Nel film si seguono i concerti dei Joy Division, e si rimane affascinati dai movimenti e dagli sguardi dell’ attore che recita la parte di Curtis. Si nota il suo sguardo perduto, la camicia bagnata di sudore, i suoi movimenti sincopati con le braccia a mulino, un ballo dove probabilmente lui voleva impersonificare se stesso epilettico, quasi a volerla scacciarla via rendendola ridicola.
E poi l’incontro con l’ impresario, i primi passaggi televisivi, la nascita della figlia di Curtis, e il suo nuovo amore per una giornalista conosciuta durante un concerto.

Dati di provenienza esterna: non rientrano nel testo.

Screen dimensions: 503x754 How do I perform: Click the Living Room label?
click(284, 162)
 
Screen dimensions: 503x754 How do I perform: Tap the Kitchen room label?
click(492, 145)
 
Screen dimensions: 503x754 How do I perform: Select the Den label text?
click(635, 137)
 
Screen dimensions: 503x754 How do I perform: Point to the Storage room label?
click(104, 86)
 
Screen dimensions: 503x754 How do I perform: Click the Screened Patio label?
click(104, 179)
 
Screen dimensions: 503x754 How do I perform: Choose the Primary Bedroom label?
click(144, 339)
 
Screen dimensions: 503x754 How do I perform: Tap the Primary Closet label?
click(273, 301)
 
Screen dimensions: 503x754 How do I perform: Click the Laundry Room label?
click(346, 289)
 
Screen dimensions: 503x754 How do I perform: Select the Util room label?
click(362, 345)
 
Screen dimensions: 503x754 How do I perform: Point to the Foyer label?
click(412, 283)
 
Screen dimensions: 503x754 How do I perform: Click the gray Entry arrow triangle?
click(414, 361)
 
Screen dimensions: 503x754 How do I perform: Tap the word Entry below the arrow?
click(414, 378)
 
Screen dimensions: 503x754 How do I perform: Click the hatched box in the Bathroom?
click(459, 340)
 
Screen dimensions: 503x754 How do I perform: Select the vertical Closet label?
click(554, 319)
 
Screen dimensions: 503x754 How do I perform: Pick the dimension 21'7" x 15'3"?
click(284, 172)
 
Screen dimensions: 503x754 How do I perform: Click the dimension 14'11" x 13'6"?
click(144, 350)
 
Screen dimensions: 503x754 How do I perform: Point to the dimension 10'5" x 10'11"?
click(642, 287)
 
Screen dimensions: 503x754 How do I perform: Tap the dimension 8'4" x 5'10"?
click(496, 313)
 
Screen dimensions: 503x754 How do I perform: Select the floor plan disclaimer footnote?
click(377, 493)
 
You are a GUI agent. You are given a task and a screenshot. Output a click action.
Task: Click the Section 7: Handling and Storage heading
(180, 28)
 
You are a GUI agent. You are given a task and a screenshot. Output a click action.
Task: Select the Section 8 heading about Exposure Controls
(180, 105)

Si capisce che la spirale inizia a girare male verso la fine. I Joy Division sottoscrivono un contratto con una major statunitense. Devono andare negli states per diversi concerti e passaggi televisivi. Qualche giorno prima Ian Curtis entra nella casa dove abita sua moglie e sua figlia e s’impicca al soffitto usando una corda. Aveva 23 anni. I joy division finiscono, ma rimane la loro musica che è di notevole qualità. Insomma il film non è male. Fatto molto bene, cupo quanto basta, musica bellissima, ma qualche giorno dopo ho veramente capito cosa abbia significato “Control” per me.
Dopo qualche giorno appunto, mi butto su google e digito “ joy division” e navigo tra trattati di wikipedia e qualche sito di fan. Ne trovo un paio su youtube e ci vado. E rimango veramente colpito da quello che vedo.
Vedo i veri Joy Division che cantano in un passaggio televisivo, sulla BBC. Lo stesso del film. Si vede Ian Curtis che canta, che ha lo sguardo perso, che ha la camicia nera bagnata di sudore, che fa quel ballo strano, ipnotico, pieno di dolore e di richiami ancestrali. Mi fermo. Quello è Ian Curtis , o Ian Curtis è quello del film. Si, l’ attore …… è stato premiato dappertutto, si è immedesimato talmente bene nel personaggio che è diventato lui. Abbiamo visto Jack LaMotta-De Niro, abbiamo visto veri Ray Charles, Edith Piaf, persino cloni di Giovanna d’ Arco. Ma io chi ho visto veramente?
Se non fossi andato a cercare i filmati su internet, saprei comunque come era, come cantava, come ballava Ian Curtis. Quello era la mia realtà che fino a quel momento era la mia unica realtà. Un po il concetto che la verità non sempre è il vero, ma dipende dalle sfumature. Qui quello che ho vissuto è stato notevolmente diverso. Non è solo la questione di vivere una recitazione talmente capillare che diventa essa stessa realtà, ma bensì una finzione che è realtà fino a che non si vede la realtà vera.
Insomma, Control mi ha dato tutte le informazioni, grazie alla sceneggiatura, regia e recitazione, della storia di un uomo. Ciò che in quel momento è finzione, è di fatto una realtà. Una finzione che rasenta la verità. Rimango colpito dalla forza di questa dicotomia, ma soprattutto dalla consapevolezza che mi viene sbattuta in faccia in quel momento.
Io vedo il vero Ian Curtis che si dimena sullo schermo di un computer, ma ne ho visto uno uguale sulla mia telvisione. Sono identici, veri, perfetti….entrambi. Ma uno è verità, l’altro è finto. Quante volte, mi chiedo, quante volte io, noi, ci siamo fatti colpire da una finzione, vivendola per una verità. Quante delusioni in meno avremmo potuto vivere se non avessimo vissuto questo. Quanti amori immaginari. Quante volte non avremmo potuto dire “mi hai deluso, credevo tu fossi diverso” . Forse è questa una delle bellezze della vita, uno dei misteri che nonostante le cicatrici ci da la voglia di guardare gli occhi di qualcuno e chiederci “ ma quello che sta dicendo, fa parte di quale realtà?